### Supplied data
────────────────────

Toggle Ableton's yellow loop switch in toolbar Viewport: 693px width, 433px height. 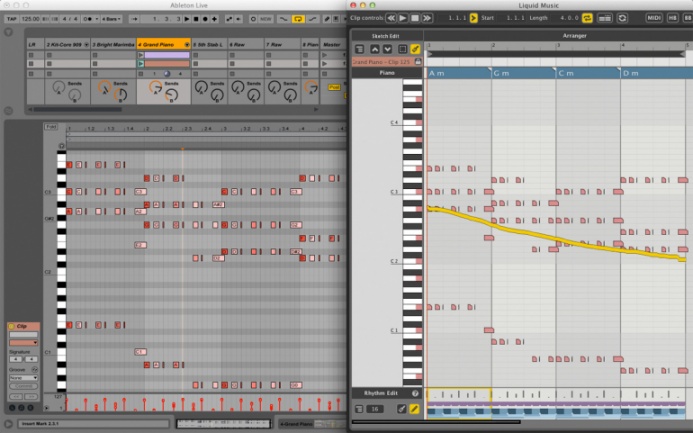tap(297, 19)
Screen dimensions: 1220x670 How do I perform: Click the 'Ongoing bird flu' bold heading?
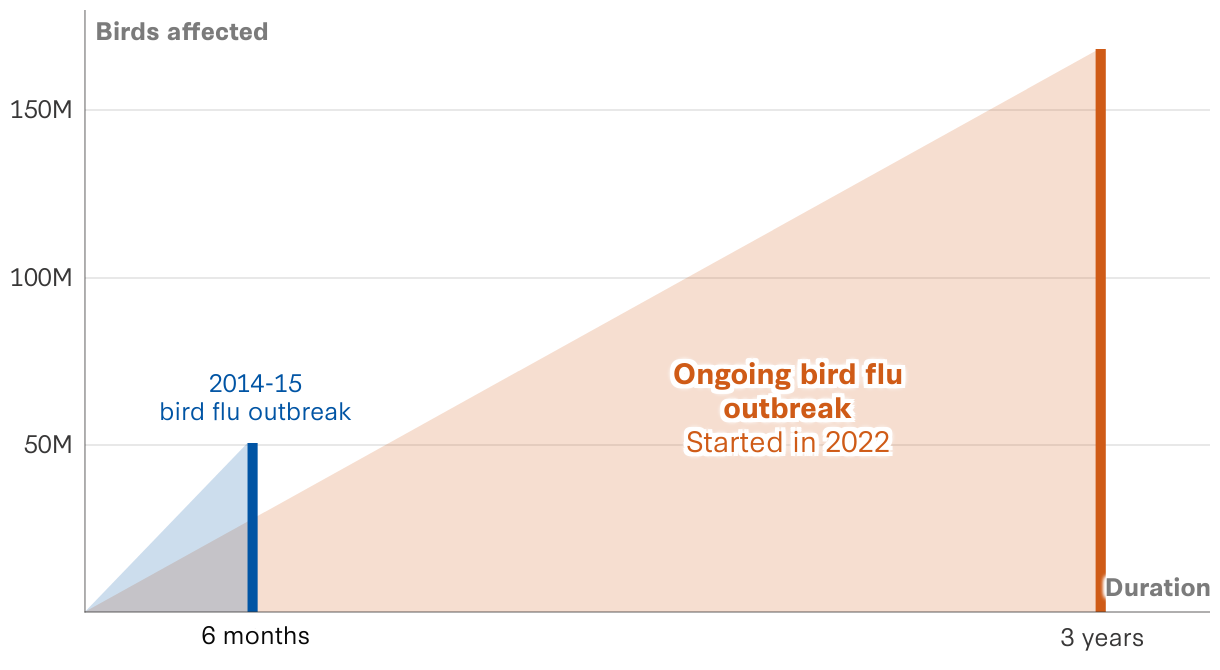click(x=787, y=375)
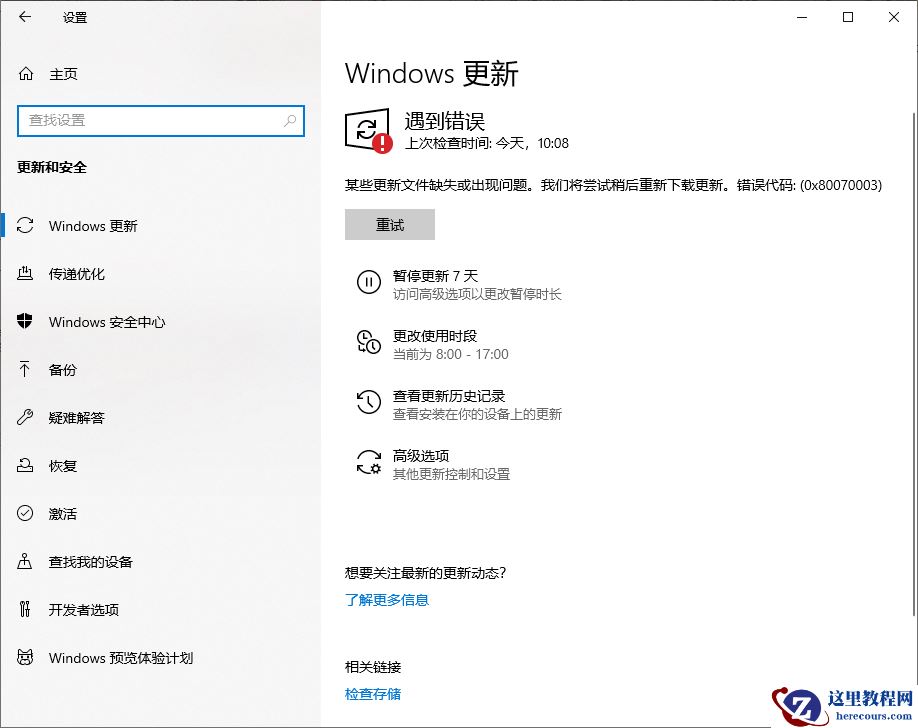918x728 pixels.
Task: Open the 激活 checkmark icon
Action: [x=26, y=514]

────────────────────

### What you should do
This task calls for the lines from the line holding "Screen dimensions: 1220x670" through the last line above, restated word for word with both ends included and the pictures dropped.

### Response
Screen dimensions: 1220x670 How do I perform: Click the 'Ongoing bird flu' bold heading?
click(x=787, y=375)
918x728 pixels.
Task: Open the 激活 checkmark icon
Action: [x=26, y=514]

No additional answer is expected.